PROMPT: In the entries below, the lines from the one with "Task: Choose answer" through the one with "Task: Click the Solution name info icon" are to be copied exactly; both ends count.

★ ★ ★ ★ ★ ★ ★

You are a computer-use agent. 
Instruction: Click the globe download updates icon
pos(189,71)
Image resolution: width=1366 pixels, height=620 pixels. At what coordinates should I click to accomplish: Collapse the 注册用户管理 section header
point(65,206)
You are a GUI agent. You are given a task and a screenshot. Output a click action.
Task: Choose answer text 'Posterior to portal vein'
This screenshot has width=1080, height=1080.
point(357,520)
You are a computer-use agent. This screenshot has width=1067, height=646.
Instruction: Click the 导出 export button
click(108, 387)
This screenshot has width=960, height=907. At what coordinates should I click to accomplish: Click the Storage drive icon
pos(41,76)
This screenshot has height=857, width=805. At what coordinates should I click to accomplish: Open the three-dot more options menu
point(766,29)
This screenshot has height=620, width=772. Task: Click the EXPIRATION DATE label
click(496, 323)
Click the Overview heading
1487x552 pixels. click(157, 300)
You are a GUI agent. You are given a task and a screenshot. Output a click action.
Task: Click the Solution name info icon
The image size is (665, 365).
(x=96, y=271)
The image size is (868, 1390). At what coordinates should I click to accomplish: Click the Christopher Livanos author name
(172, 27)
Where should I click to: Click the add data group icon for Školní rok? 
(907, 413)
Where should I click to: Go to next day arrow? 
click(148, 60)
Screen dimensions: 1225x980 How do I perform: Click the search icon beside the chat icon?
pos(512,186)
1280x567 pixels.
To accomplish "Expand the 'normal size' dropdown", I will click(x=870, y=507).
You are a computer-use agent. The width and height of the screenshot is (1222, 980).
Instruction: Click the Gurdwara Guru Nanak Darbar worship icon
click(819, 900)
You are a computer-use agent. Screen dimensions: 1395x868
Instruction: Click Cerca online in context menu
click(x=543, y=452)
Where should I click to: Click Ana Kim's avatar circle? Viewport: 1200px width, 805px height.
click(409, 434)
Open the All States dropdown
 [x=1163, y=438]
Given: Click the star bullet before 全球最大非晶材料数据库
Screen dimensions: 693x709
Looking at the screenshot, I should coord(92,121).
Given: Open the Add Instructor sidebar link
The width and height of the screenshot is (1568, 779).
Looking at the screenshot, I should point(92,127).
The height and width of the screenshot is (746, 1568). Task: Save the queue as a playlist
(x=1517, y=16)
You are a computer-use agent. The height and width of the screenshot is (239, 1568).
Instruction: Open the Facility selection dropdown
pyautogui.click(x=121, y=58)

★ ★ ★ ★ ★ ★ ★

OUTPUT FOR THIS TASK:
Task: Choose answer text 'Posterior to portal vein'
This screenshot has width=1080, height=1080.
point(357,520)
You are a computer-use agent. This screenshot has width=1067, height=646.
Instruction: Click the 导出 export button
click(108, 387)
This screenshot has width=960, height=907. At what coordinates should I click to accomplish: Click the Storage drive icon
pos(41,76)
This screenshot has height=857, width=805. At what coordinates should I click to accomplish: Open the three-dot more options menu
point(766,29)
This screenshot has height=620, width=772. Task: Click the EXPIRATION DATE label
click(496, 323)
Click the Overview heading
1487x552 pixels. click(157, 300)
You are a GUI agent. You are given a task and a screenshot. Output a click action.
Task: Click the Solution name info icon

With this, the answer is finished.